▶ [Your instructions] All of the records that follow need to be copied word for word, without the pictures.

BEGIN Provided information

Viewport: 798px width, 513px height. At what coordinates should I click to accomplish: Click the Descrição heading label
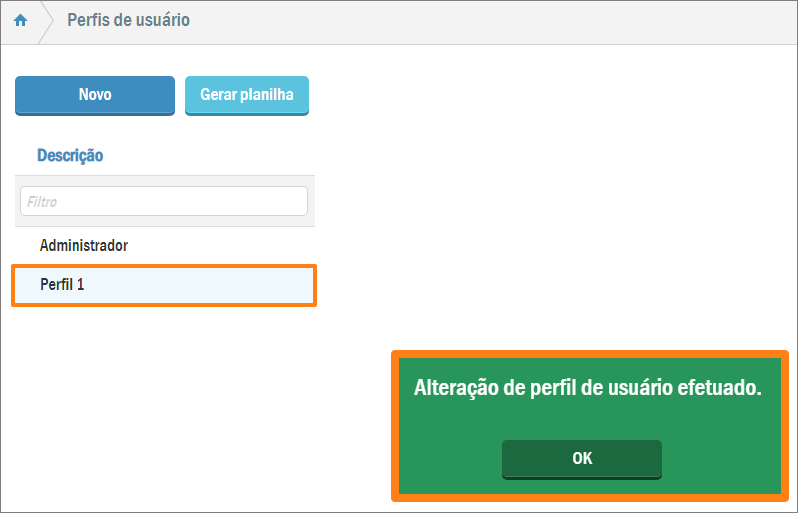pyautogui.click(x=70, y=156)
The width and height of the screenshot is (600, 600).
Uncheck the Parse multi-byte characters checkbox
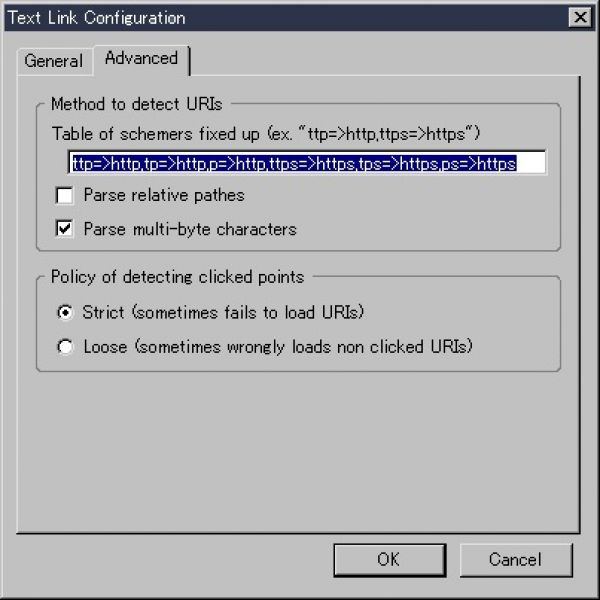pos(66,229)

END Provided information

▶ [Expected answer]
Viewport: 798px width, 513px height. At what coordinates should I click to accomplish: Click the Descrição heading label
pyautogui.click(x=70, y=156)
The width and height of the screenshot is (600, 600).
Uncheck the Parse multi-byte characters checkbox
pos(66,229)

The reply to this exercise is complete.